## PROBLEM STATEMENT
Wherever a picture appears, skip it and retype the rest of the data exactly.

==*==

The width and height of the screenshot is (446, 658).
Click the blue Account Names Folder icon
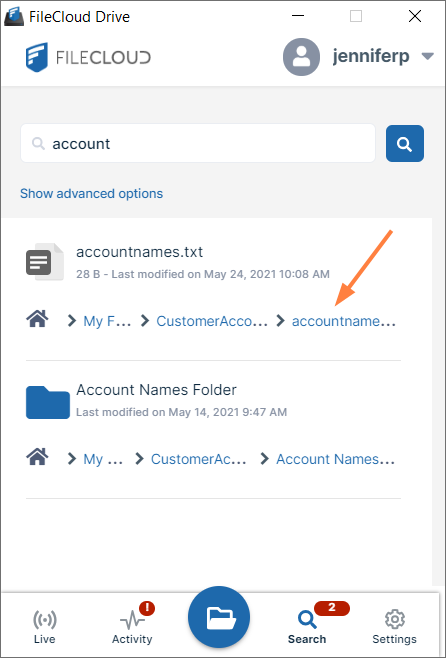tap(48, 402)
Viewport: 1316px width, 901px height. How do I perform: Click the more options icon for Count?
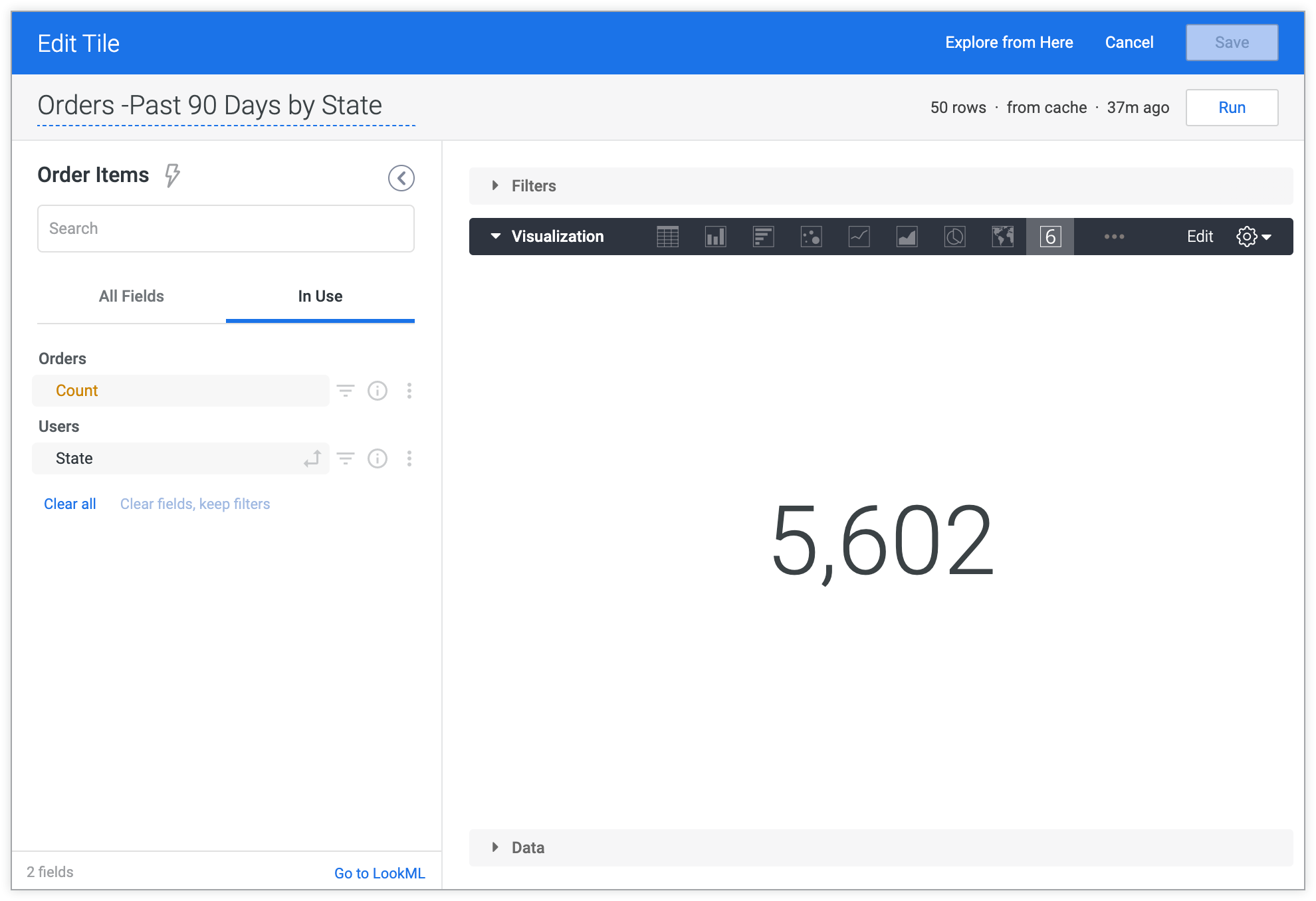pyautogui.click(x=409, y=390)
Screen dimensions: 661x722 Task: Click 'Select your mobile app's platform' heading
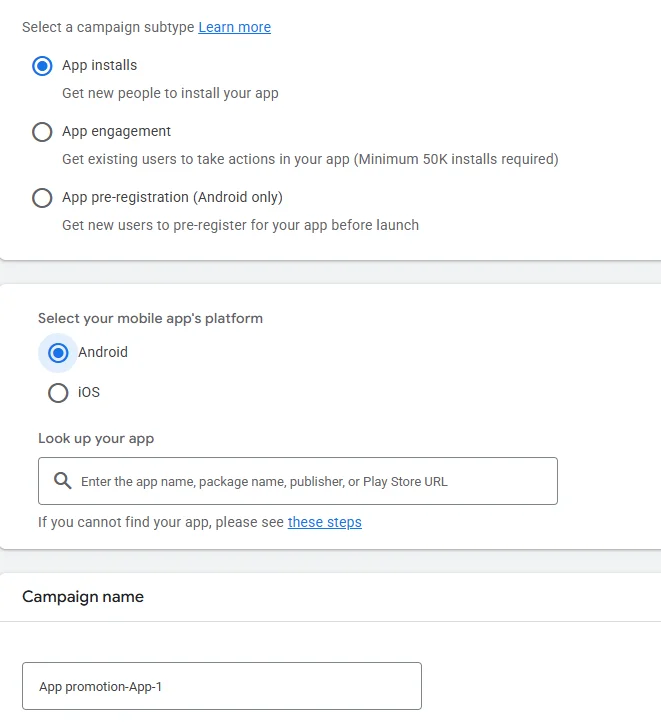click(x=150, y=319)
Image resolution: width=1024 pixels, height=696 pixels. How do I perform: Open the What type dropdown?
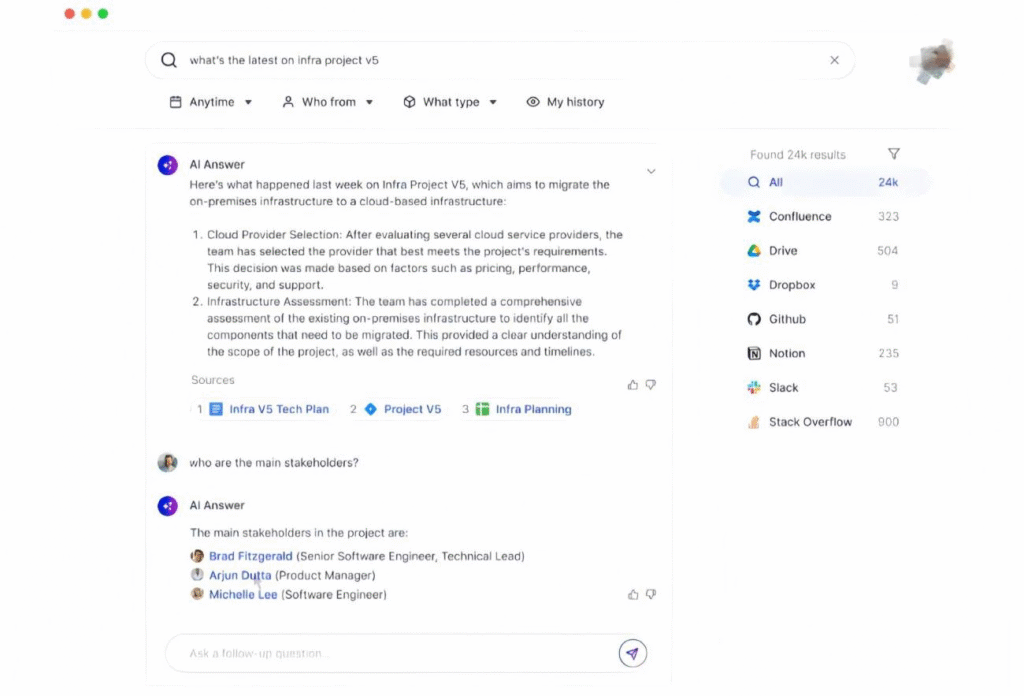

==*==

## SOLVED PROBLEM
The width and height of the screenshot is (446, 658).
Click the blue Account Names Folder icon
tap(48, 402)
Viewport: 1316px width, 901px height. How do I perform: Click the more options icon for Count?
pyautogui.click(x=409, y=390)
Screen dimensions: 661x722 Task: Click 'Select your mobile app's platform' heading
click(x=150, y=319)
Image resolution: width=1024 pixels, height=696 pixels. How do I perform: Open the What type dropdown?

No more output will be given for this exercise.